La doctora Araceli Mora Blancas, pediatra del Hospital General de Zona número 20 La Margarita, del Instituto Mexicano del Seguro Social (IMSS) en Puebla, enfermó de Covid-19 y permaneció dos meses y medio en la Unidad de Cuidados Intensivos (UCI). Fue una de las pacientes en estado más grave. Contra todo pronóstico, logró recuperarse.

“Dejé de respirar normal por tres días y cuando llegué al hospital anexo me tomaron mis datos. Pasé a la tomografía y el cuerpo médico se percató de que mis pulmones estaban muy dañados. De inmediato me trasladaron al área de Terapia Intensiva. Intentaron una primera etapa, que consta de un nebulizador de alto flujo, pero no respondí”, recuerda la doctora.

Esa misma noche la intubaron y así pasaron dos meses y medio, detalló ayer el Seguro Social al difundir su historia.

“Se siente uno morir, porque no entra aire a los pulmones, sientes que te asfixias.
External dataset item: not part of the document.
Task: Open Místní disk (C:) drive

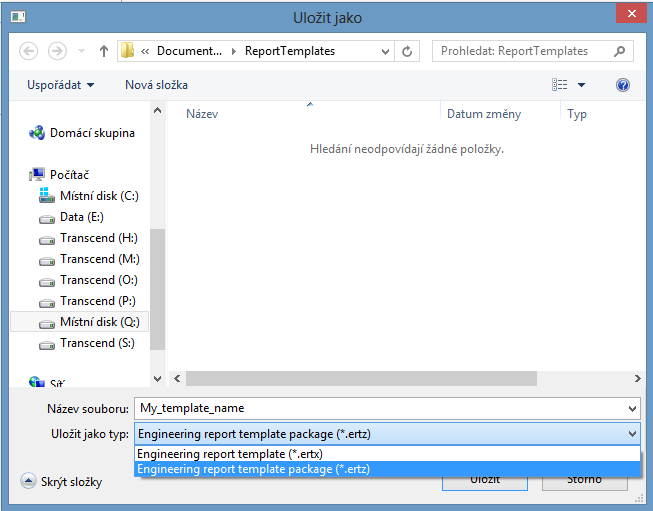Action: 100,196
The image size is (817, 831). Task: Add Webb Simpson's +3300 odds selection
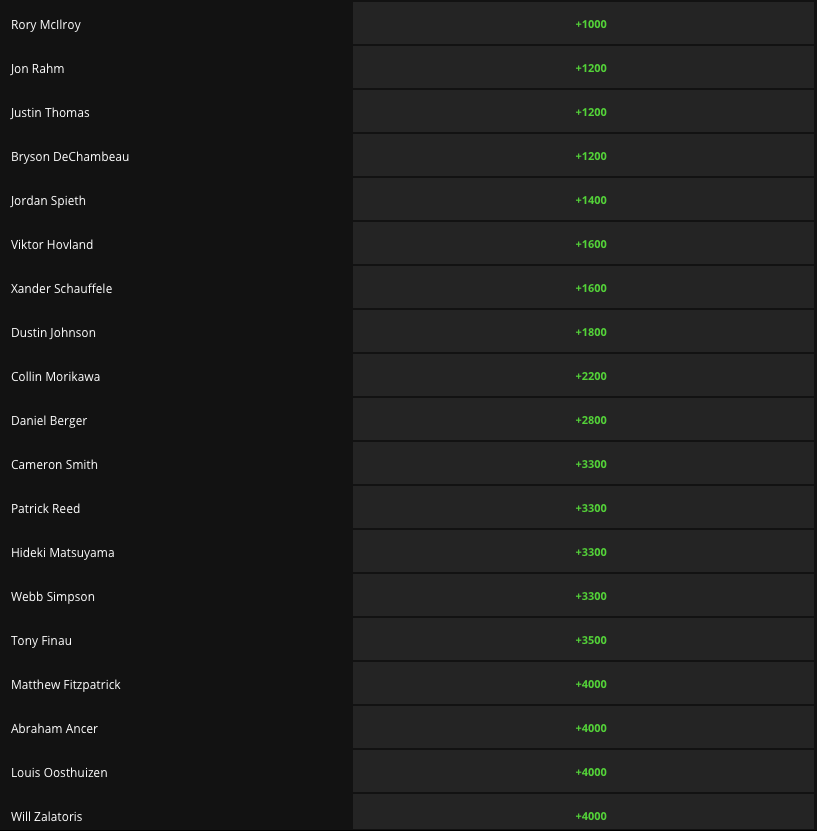[x=590, y=596]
Me despedí de mi familia y les dejé una carta por si algo pasaba”, relató.

Según el IMSS, cuando al fin le retiraron la sedación y la extubaron, mediante una traqueotomía, fue cuando despertó y la trasladaron al área No Covid, donde comenzó su recuperación.

“Muchas gracias a todos mis compañeros”, manifestó la doctora y paciente, entre aplausos del personal multidisciplinario que presenció su salida. Los más emocionados tomaron foto y video del recuerdo.

“El cuerpo médico estaba incrédulo y visiblemente emocionado. La especialista en pediatría trató de contener el llanto para agradecer a todo el equipo que se encuentra en la primera línea de atención a pacientes con este virus”, apuntó el IMSS.

“Están todos los compañeros al pendiente, hombro a hombro en esta emergencia sanitaria, la verdad es que arriesgan su vida por ayudar a los demás”, manifestó la doctora Mora Blancas.

La pediatra expresó que es necesario que la gente continúe con los cuidados y medidas sanitarias, pues el Covid-19 es real, las secuelas son muchas y cobra vidas.

“Me encuentro en rehabilitación, voy obteniendo avances en mi movilidad, además de recuperación en una úlcera decúbito como parte de las secuelas del SARS-CoV-2. Para mí, esta es una segunda oportunidad que me da la vida”, aseveró Mora Blancas.

La doctora Rosa Elena Zamudio Jaramillo, médica intensivista de La Margarita, relató que la doctora Mora fue una paciente especial, por los padecimientos crónicos con los que ingresó y la inmunosupresión presentada. Definitivamente el pronóstico era reservado, pero con la ayuda de todo el equipo médico y de enfermería salió adelante, en lo que prácticamente se trató de un milagro médico.

La doctora finalizó su testimonio: “Si yo no hubiera tenido el IMSS ya no estaría viva”.